Three load-bearing rules:

  1. Single source, pointers elsewhere. Every normative rule — including the mandatory stack list — lives in exactly one loadable home (the operating card, a named skill, or appendix-m for the stack). The project's CLAUDE.md carries a one-line pointer to that home plus only genuinely project-specific deltas, each delta backed by a deviation ADR (e.g., Ratiba's psycopg-for-LangGraph exception). Verbatim copies are forbidden: the 2026-06-11 assessment traced every contradiction pair it found (freezegun, the stack table stored three ways and wrong in all three, alembic-state, PR-state) to a hand-maintained copy that drifted (findings CE-5/PW-5). Drift is checked mechanically by scripts/check-canon-consistency.sh in this repo's CI, not by periodic human re-reading. Mandatory items remain non-negotiable per-PR; what changed in v3 is only WHERE they live — once, not four times.

  2. Deviation has an ADR cost proportional to the tier. Mandatory deviation: a new ADR in the project's docs/adr/ justifying why this project departs from canon. Default deviation: an entry in the project's existing ADR-0001 explaining the swap (no new ADR needed — the tech-stack ADR already exists). Forbidden tier has no deviation path; the cost is "you can't ship that and still claim to follow the methodology." This proportionality is what gives the tiers teeth — without it, every choice slides toward "default" and the list loses its enforcement value.

  3. The canonical stack is amended from real-project evidence, not from speculation. A library moves from default to mandatory only after ≥2 projects have shipped with it for ≥3 months. A library moves to forbidden only after ≥1 project has hit a real failure mode that the library caused (concretely cited in the canonical-stack appendix). New library additions land in the default tier first; promotion or demotion happens by amendment. This rule prevents the list from accumulating wishful-thinking entries that nobody actually uses.

Evidence: The current canonical stack is curated from the union of three S4U projects (Trust Relay, Zol-RAG, Ratiba.chat) with explicit "inspired-from" pointers per entry so the lineage is auditable. The mandatory items are the ones that all three projects shipped with from day one; the defaults are the ones that emerged as obvious consensus across the projects' early phases; the forbidden items are codified failures (e.g., the "no mocking by default" rule comes from Trust Relay losing two days to mock/prod divergence in 2026-Q1). The full stack list, organised by category (backend / frontend / data / testing / observability / infrastructure) with inspired-from references and deviation-rationale templates, is in appendix-m-canonical-stack.md.
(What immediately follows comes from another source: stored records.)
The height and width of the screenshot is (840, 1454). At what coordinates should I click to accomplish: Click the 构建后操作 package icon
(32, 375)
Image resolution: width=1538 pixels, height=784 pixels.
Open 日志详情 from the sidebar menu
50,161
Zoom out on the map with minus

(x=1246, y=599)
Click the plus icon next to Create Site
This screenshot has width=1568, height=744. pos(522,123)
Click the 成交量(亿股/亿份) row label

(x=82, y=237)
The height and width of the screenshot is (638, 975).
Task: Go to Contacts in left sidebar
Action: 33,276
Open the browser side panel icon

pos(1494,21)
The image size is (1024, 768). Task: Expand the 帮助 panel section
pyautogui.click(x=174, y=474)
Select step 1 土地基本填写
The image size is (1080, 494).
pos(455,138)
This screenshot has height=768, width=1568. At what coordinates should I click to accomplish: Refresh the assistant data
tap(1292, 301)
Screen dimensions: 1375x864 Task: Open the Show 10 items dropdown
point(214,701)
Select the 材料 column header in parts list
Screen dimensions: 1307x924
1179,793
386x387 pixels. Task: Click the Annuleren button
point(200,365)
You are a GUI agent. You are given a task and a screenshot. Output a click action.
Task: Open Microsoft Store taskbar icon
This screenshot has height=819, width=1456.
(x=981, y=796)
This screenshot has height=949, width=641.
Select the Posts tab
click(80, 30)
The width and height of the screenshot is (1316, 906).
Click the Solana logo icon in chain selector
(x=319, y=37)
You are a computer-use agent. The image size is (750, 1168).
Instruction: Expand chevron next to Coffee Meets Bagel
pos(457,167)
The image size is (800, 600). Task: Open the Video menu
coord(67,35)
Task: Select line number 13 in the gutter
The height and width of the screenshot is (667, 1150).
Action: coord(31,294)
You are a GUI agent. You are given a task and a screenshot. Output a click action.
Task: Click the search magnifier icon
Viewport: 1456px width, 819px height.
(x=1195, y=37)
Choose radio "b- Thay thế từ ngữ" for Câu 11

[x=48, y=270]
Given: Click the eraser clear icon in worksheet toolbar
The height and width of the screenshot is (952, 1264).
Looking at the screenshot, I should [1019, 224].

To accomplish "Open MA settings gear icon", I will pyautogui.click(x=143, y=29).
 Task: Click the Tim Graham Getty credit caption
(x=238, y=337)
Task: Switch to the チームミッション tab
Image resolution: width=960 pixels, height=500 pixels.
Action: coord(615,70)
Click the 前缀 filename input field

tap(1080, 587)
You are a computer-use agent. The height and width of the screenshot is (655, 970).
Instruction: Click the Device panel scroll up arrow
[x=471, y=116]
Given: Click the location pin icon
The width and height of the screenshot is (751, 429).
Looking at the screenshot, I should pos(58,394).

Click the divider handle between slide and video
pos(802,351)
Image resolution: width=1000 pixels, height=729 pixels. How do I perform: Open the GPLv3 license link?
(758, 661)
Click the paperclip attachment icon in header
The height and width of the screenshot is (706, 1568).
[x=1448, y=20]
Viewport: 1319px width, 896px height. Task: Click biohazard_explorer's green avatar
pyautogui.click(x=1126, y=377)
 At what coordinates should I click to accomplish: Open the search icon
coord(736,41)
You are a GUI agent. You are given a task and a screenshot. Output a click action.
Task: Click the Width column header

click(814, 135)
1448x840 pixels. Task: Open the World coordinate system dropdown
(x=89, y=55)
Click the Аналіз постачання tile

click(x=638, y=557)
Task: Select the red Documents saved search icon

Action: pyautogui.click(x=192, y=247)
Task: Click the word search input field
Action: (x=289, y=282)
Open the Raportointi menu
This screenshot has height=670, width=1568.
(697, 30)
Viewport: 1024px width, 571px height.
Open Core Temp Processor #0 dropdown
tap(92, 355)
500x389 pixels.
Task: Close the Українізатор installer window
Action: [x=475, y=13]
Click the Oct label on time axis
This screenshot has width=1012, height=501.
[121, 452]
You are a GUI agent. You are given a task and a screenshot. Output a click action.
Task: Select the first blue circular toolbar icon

The canonical stack interacts with the rest of the methodology:

  • Project ADR-0001 (tech stack) becomes a thin amendment on top of the canonical stack, not a from-scratch derivation. Most ADR-0001s become 1-2 pages instead of 5-10.
  • §7 quality gates (no mocking, evidence-over-claims) are enforceable only because the mandatory tier guarantees the underlying primitives exist. structlog mandate makes "evidence is structured-log queries" a methodology rule rather than a project preference.
  • §5.6 product-scale planning includes a step "verify each milestone's ADRs reference the canonical stack" — drift between methodology canon and project ADR-0001 is a cross-consistency review issue.